# Need help installing M85099 hydraulic dust caps on JD 318



## Jon Deere (Apr 15, 2019)

I just purchased 4 John Deere M85099 hydraulic dust covers for my 1987 John Deere 318.

Does anyone know how to install these? 

I saw one suggestion online to put them in hot water first. I am assuming that these just slip over the hydraulic connector, right? 

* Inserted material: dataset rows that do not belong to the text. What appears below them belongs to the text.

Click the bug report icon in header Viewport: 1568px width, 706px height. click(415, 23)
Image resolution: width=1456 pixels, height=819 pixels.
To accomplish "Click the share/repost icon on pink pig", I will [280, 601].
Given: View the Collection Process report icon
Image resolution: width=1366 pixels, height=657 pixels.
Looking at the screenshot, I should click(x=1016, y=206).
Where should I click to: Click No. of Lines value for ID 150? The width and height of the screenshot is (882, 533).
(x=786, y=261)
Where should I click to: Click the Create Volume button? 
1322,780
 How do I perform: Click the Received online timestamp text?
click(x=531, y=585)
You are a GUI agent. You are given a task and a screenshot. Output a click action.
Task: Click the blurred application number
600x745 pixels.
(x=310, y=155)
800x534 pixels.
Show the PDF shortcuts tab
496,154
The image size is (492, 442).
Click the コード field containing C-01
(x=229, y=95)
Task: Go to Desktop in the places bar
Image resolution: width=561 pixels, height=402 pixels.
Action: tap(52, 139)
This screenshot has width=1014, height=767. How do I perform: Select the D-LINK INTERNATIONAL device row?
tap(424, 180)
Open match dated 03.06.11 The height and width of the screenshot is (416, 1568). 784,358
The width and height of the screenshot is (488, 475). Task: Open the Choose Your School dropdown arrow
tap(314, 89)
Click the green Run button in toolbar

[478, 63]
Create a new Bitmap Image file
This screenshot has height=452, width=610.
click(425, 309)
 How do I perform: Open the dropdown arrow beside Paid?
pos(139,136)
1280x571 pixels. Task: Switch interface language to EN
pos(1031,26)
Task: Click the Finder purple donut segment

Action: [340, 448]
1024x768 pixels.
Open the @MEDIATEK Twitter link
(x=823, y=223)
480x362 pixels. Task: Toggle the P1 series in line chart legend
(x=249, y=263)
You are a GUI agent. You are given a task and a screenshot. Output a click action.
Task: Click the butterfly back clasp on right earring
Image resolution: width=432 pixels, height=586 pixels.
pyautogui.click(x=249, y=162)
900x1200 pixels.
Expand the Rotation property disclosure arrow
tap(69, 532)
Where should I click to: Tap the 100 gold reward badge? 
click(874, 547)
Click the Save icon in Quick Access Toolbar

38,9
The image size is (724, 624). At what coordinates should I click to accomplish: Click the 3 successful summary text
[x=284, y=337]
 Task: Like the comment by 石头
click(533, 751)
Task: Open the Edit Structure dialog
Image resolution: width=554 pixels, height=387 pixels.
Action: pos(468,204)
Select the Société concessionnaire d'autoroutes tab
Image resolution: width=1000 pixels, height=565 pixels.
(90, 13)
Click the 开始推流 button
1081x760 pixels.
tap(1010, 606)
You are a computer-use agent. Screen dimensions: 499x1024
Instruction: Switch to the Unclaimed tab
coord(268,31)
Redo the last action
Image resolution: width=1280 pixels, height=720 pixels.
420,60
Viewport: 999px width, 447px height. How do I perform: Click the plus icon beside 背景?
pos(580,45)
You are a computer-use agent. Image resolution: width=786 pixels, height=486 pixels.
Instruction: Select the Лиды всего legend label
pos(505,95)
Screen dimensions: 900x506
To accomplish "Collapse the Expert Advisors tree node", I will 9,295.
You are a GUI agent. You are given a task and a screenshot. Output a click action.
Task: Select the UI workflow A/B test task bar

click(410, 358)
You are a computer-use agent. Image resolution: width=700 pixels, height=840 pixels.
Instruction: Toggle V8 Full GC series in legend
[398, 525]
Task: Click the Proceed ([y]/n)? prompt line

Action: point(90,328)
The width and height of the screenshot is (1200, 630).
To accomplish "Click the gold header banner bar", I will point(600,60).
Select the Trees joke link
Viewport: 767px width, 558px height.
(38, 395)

Or do I need to remove the connectors first and then install the dust caps and replace the connectors? If so, how do I proceed in doing this without damaging the hydraulic lines?

Thank you for your help


----------



## Hoodoo Valley (Nov 14, 2006)

Welcome to the forum Jon! Have you looked on YouTube for suggestions? On all my equipment I actually stuck the covers in my tool box because typically I have lines hooked up, and the covers just catch on brush and get ripped off. Just a suggestion though, if you get them on, if you have lines hooked up, put the male plug into the female plug to keep dust and dirt out of the seal points. Nice looking 318 by the way. I sold my 316 a few years back and bought a Kubota bx2200.


----------



## Jon Deere (Apr 15, 2019)

Hi Hoodoo - Thanks for the kind words. I gave the hot water method a try and it softened the dust caps enough for me to slip them over the connectors. I don't have any front end attachments for my 318 so the front hydraulic lines go unused. The hydraulic dust covers were the original ones and had deteriorated to the point where there wasn't much left of them. They look like new now.


----------